** INPUT DATA follows **

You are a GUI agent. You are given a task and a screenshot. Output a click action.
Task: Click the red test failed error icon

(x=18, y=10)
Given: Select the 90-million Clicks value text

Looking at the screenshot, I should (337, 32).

** End of INPUT DATA **

* **INSTRUCTIONS TO FOLLOW**
Repeat the data precisely, line by line.

* **SOLUTION FOR THIS TASK**
You are a GUI agent. You are given a task and a screenshot. Output a click action.
Task: Click the red test failed error icon

(x=18, y=10)
Given: Select the 90-million Clicks value text

Looking at the screenshot, I should (337, 32).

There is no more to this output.